Entre la bouteille d’hydromel et l’amphore de l’antiquité, une transition qui a demandé beaucoup du temps, l’acquisition et la maîtrise de nouvelles techniques.
Kirikino : De nos jours, l’achat d’un hydromel, d’un vin, conditionné en bouteilles, constitue un acte des plus banals. Mais cela n’a pas toujours été le cas !
Jean : Auparavant, l’amphore assurait la conservation et le vieillissement des boissons alcoolisées. Cette invention Cananéenne, indroduite en Egypte vers –1500 av J.C fait l’objet de
soins attentifs.
La terre cuite est imperméabilisée par une couche intérieure de cire (ou de poix ; n’oublions pas que l’argile cuite est un matériau poreux, d’où un risque d’altération du vin). Elle est ensuite
bouchée au plâtre, ou au liége, et cachetée à la poix ou à la cire.

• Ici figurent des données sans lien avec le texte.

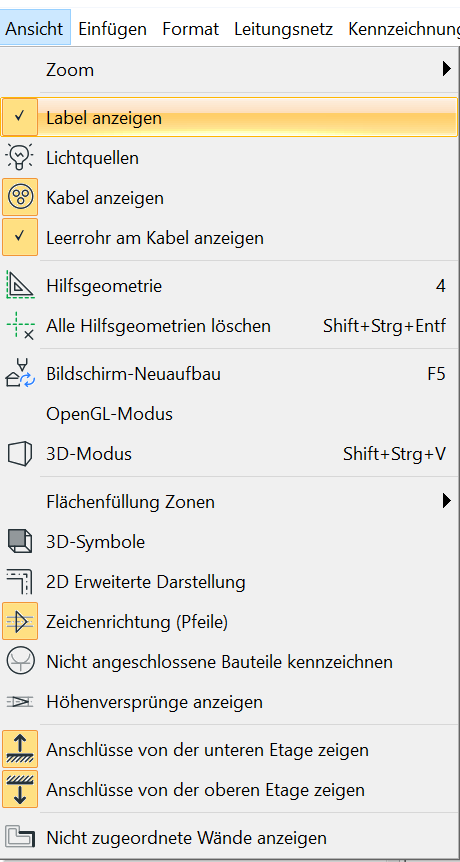The width and height of the screenshot is (460, 862).
Task: Click the Lichtquellen light bulb icon
Action: pyautogui.click(x=20, y=158)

Kirikino : Ainsi, une telle protection garantissait au vin ou à l’hydromel, un long séjour à l’abri de l’air, sans dommages.

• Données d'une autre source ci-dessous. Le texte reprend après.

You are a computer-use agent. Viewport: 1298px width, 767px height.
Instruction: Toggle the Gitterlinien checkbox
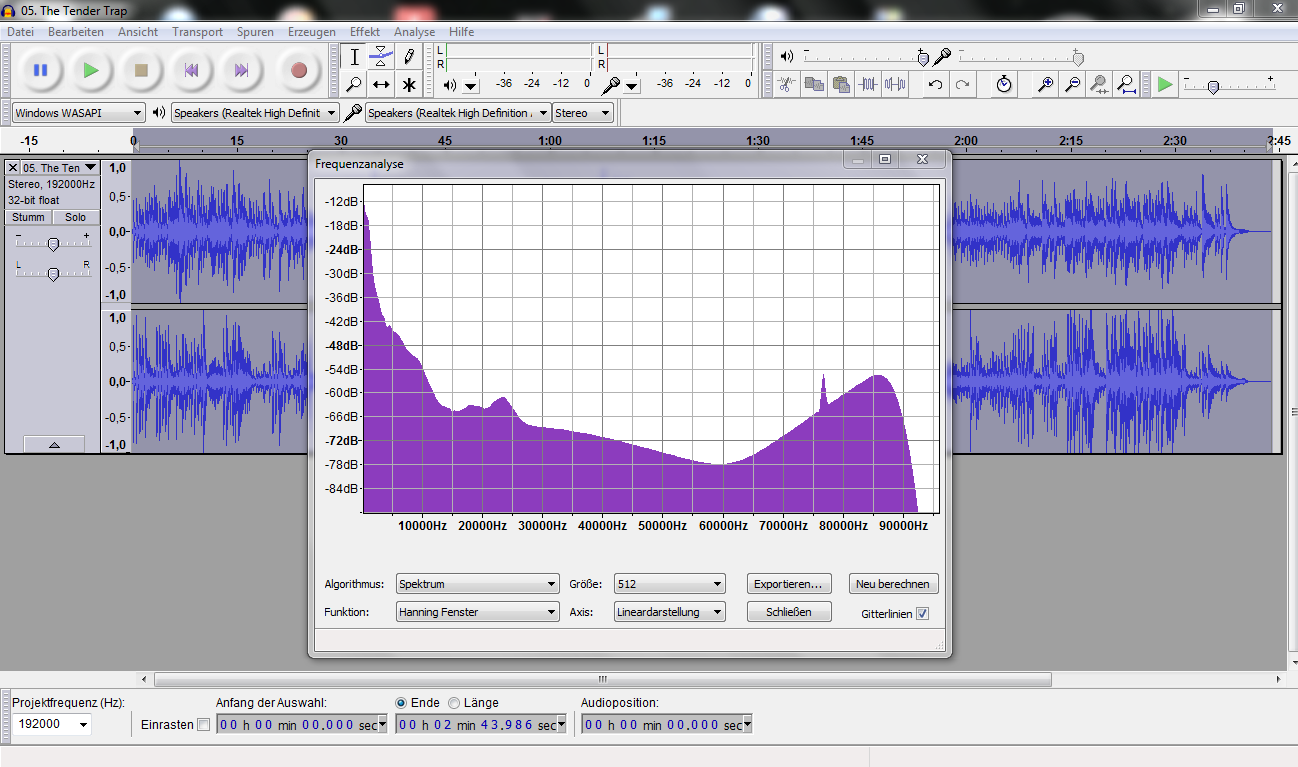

Jean : L’apparition du tonneau révolutionne l’art fermentaire.et le transport des boissons fermentées. Au départ, il est principalement conçu pour la bière.

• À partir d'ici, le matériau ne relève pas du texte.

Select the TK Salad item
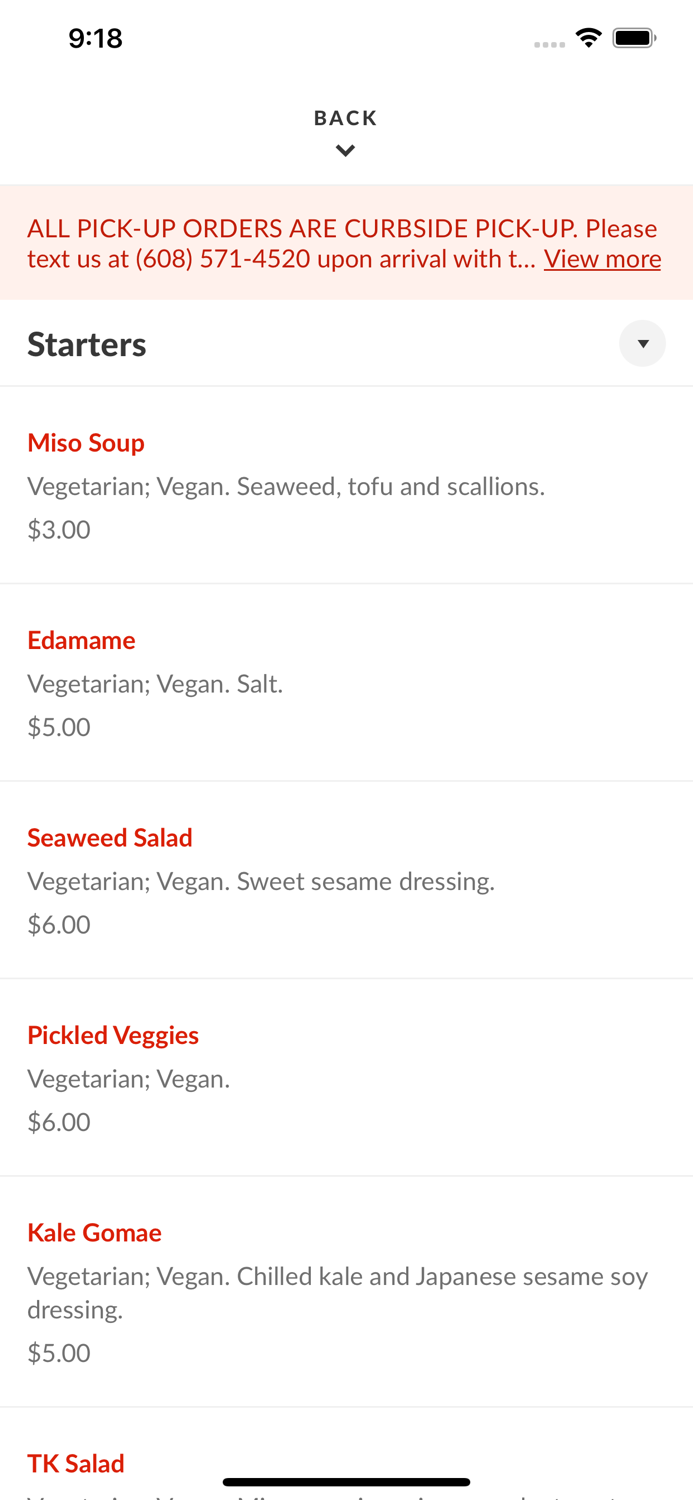 76,1463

Kirikino : N’oublions pas que nous devons son invention aux Gaulois.
Comment en arrive t’on à la bouteille de verre ?
Jean : La technique du verre soufflé est originaire de Syrie au 1° siècle av J.C. Cette technique se répand rapidement à la même période, mais concerne essentiellement la fabrication
de gobelets et de carafes pour l’élite de l’époque.
Kirikino : il faudra attendre de nombreux siècles pour que
l’usage de la bouteille se généralise.